§ EXERCISE DIRECTIONS:
Repeat the records word for word, starting at the line that contains "Describe the element at coordinates (318, 404)" and ending at the last line of the records. Leave out the pictures.
(Beginning of DATASET CONTENT)
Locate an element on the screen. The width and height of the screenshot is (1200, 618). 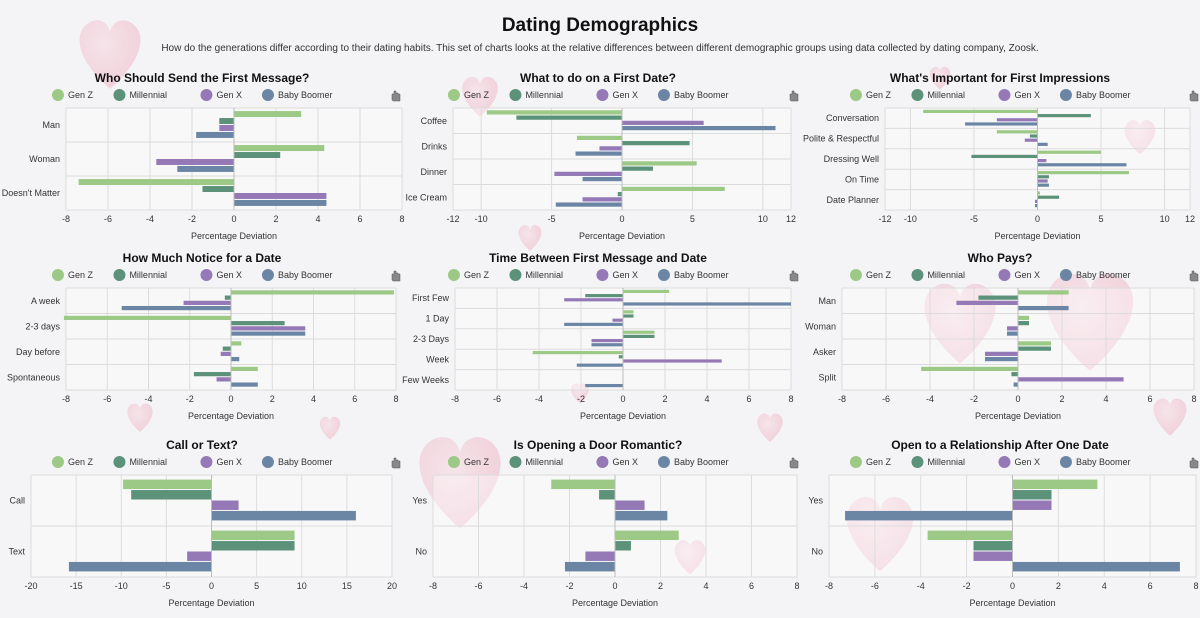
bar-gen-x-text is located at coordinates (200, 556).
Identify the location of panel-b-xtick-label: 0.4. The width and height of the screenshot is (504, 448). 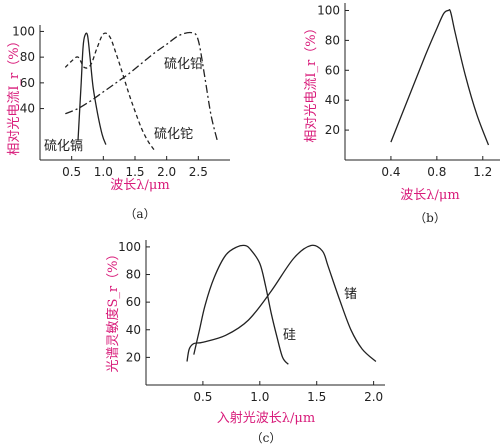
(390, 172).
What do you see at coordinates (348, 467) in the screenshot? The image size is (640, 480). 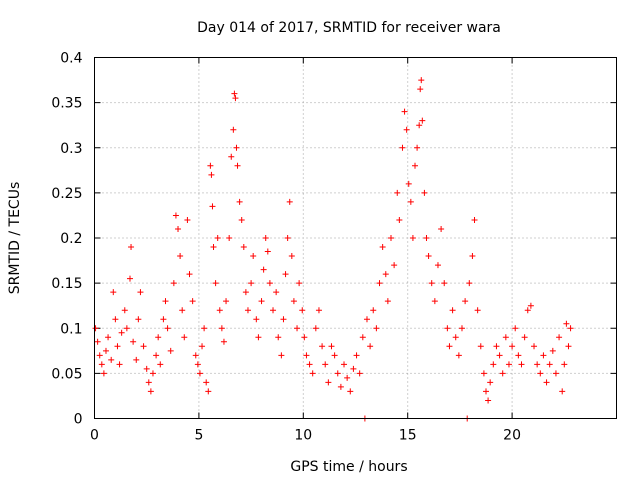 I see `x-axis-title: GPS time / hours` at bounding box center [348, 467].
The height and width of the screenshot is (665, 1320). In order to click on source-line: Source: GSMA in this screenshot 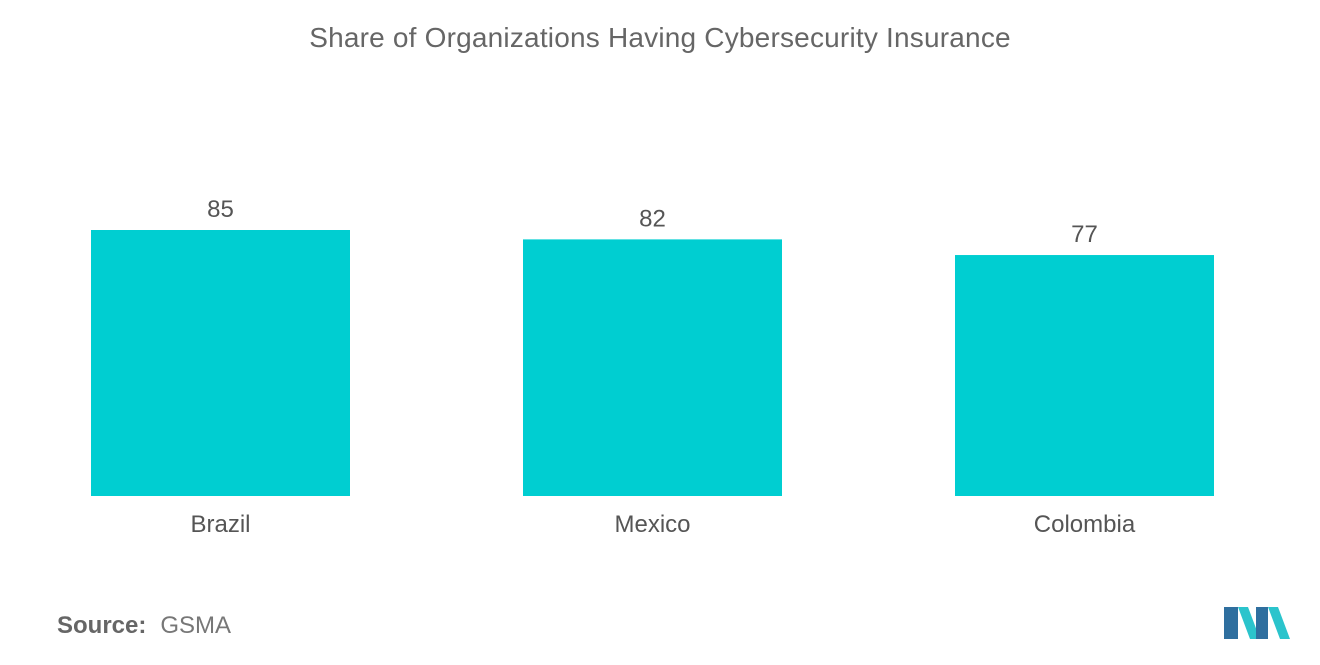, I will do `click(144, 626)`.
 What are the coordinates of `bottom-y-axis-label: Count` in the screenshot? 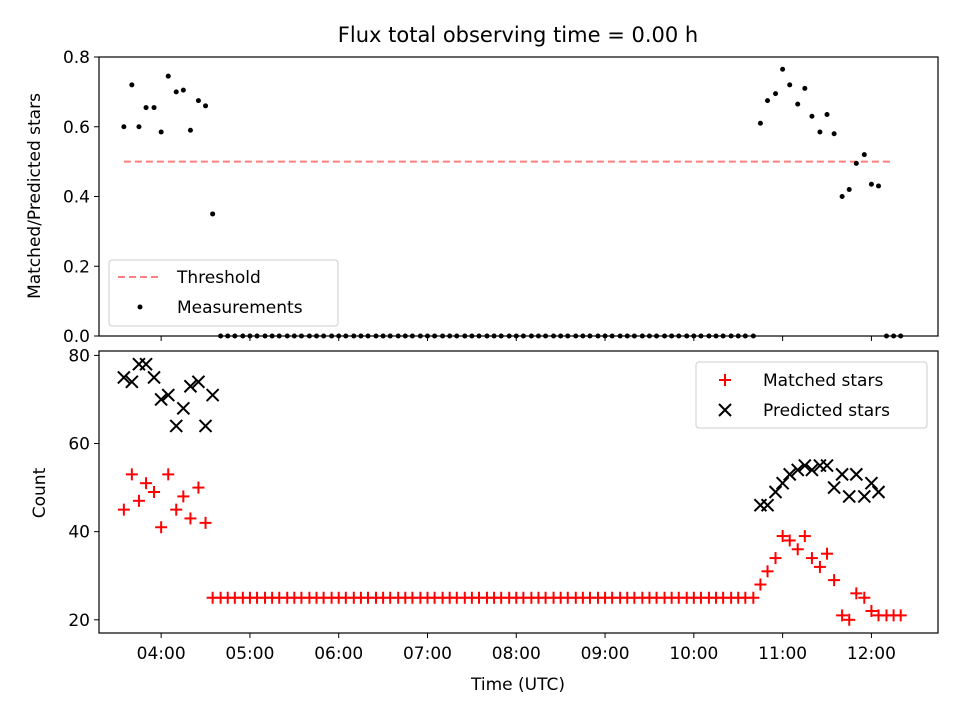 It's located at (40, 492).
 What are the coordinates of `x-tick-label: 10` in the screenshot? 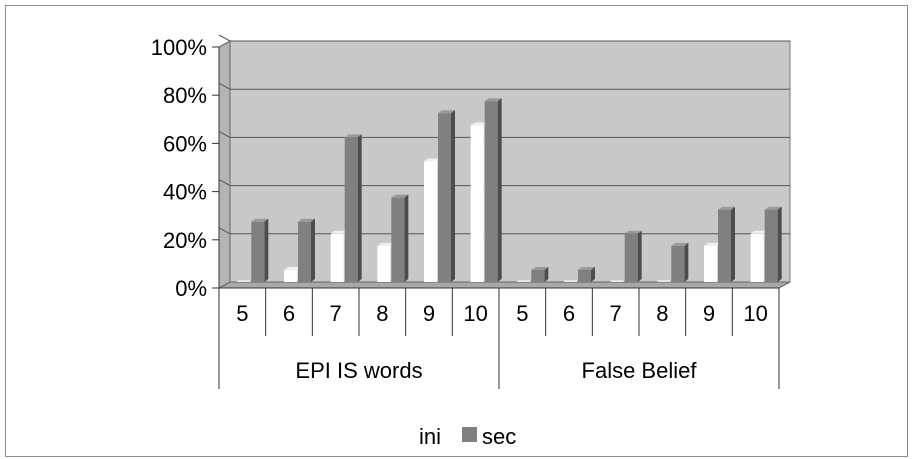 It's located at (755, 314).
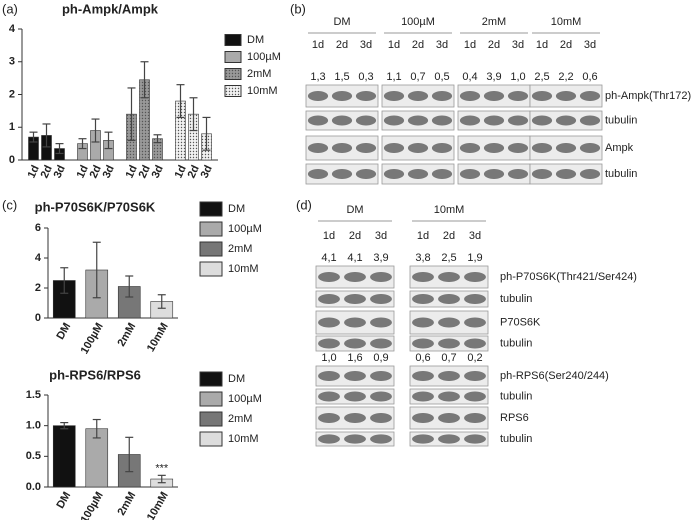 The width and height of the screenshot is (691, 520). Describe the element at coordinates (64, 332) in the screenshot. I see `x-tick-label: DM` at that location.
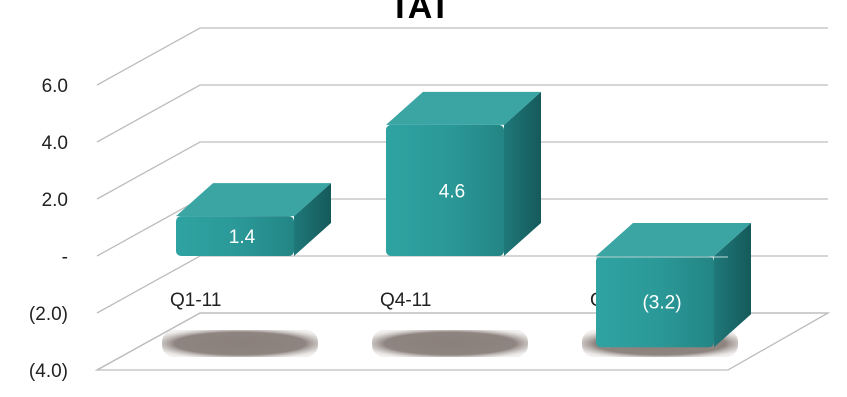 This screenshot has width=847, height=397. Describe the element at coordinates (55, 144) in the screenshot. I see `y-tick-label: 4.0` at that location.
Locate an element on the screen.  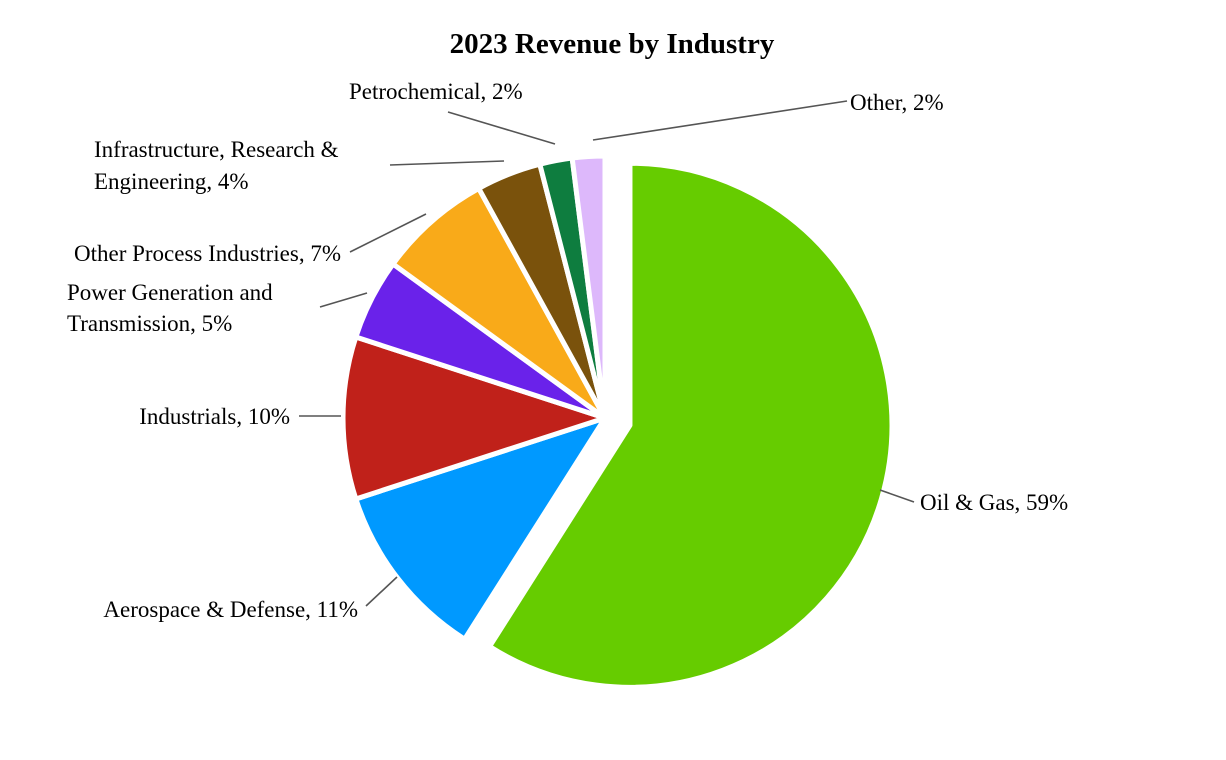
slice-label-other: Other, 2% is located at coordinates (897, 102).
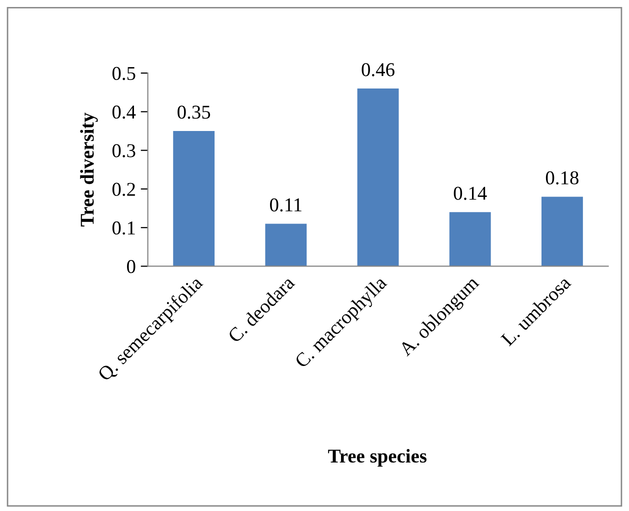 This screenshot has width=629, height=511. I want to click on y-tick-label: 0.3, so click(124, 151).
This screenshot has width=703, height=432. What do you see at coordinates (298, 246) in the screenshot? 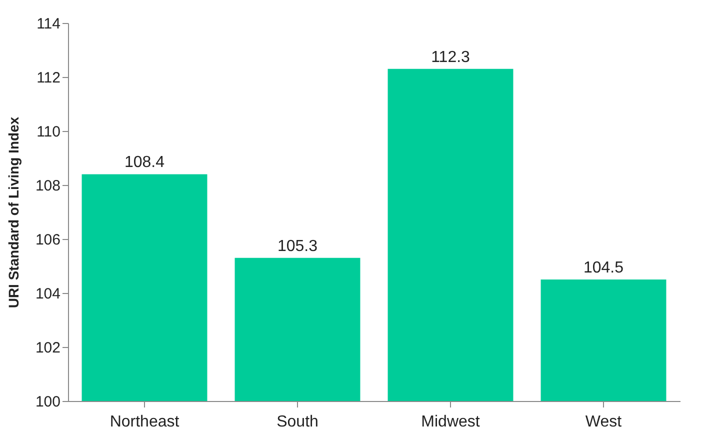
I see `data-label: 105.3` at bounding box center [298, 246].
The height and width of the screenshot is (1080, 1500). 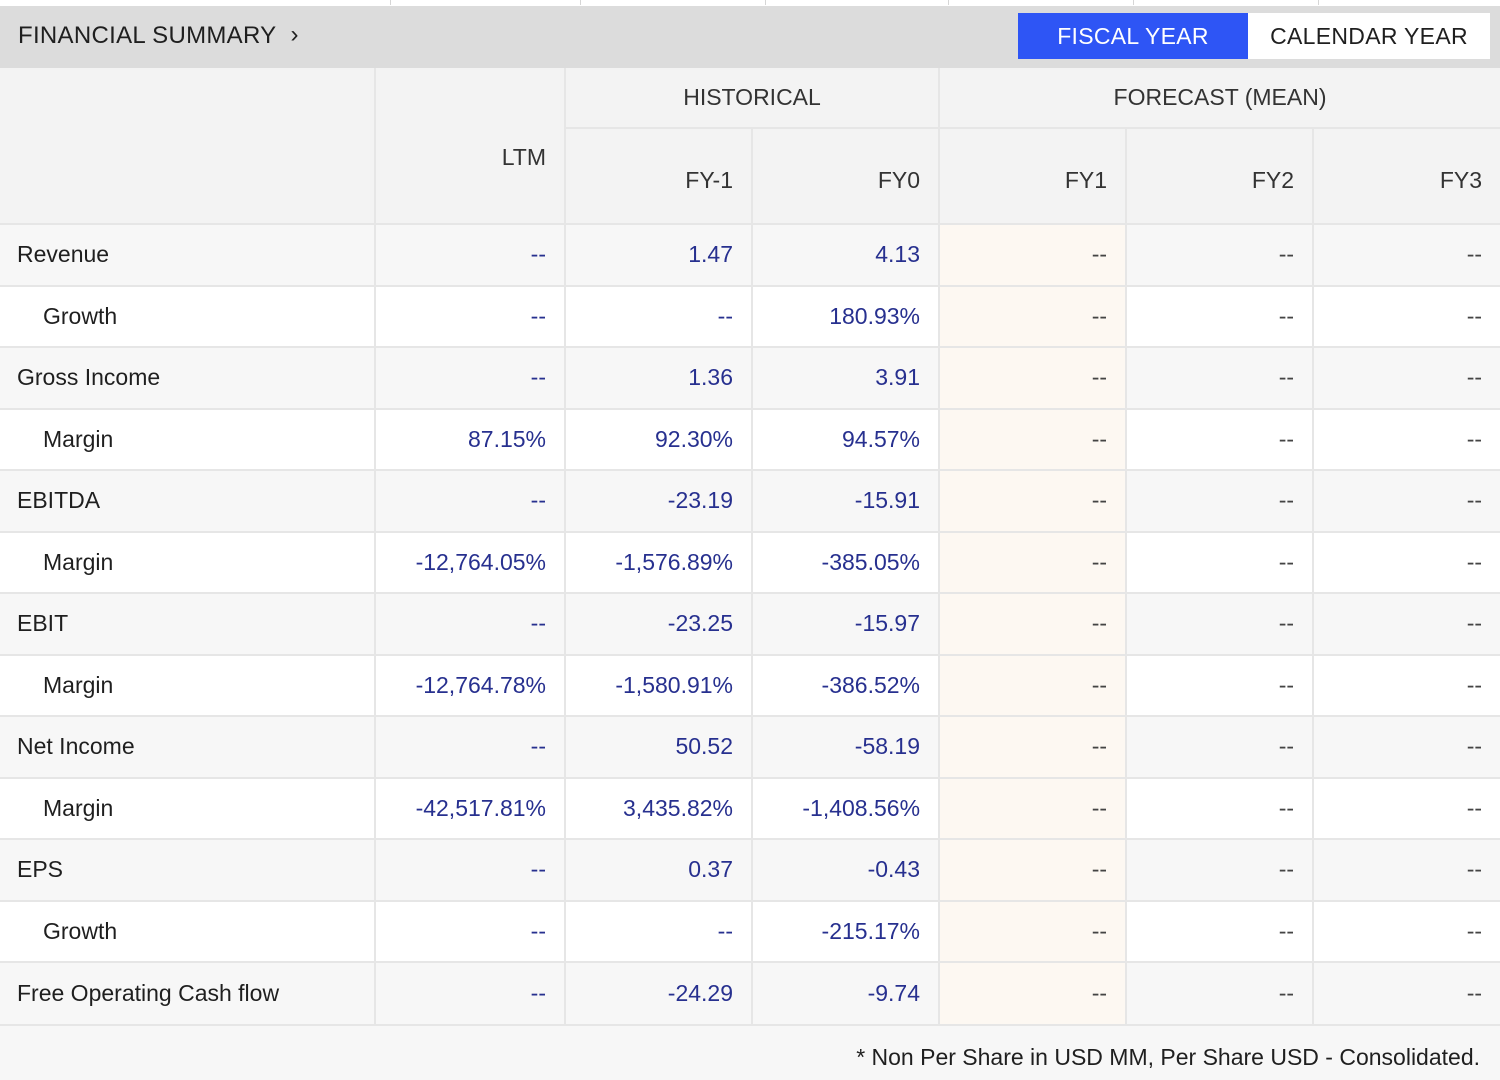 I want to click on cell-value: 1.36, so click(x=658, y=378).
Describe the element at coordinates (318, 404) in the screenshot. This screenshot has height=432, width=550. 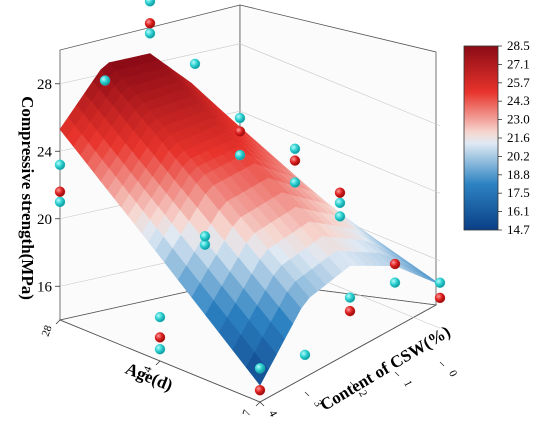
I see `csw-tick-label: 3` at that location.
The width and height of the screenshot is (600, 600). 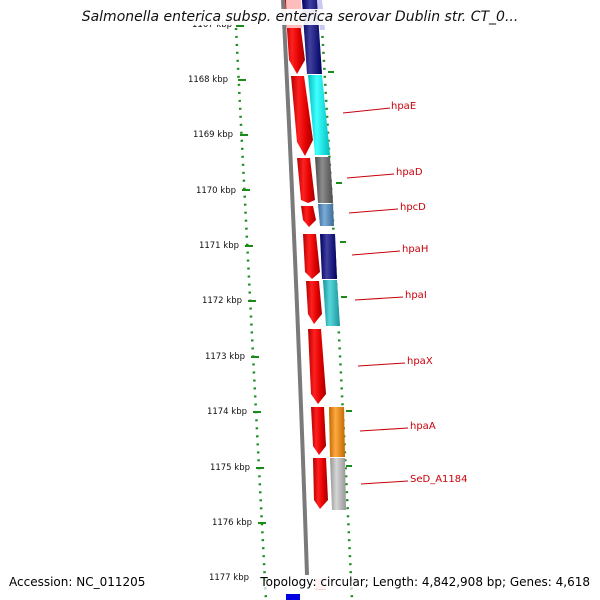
(End of DATASET CONTENT)
§ COMPLETED TASK:
Describe the element at coordinates (318, 404) in the screenshot. This screenshot has height=432, width=550. 
I see `csw-tick-label: 3` at that location.
The width and height of the screenshot is (600, 600). 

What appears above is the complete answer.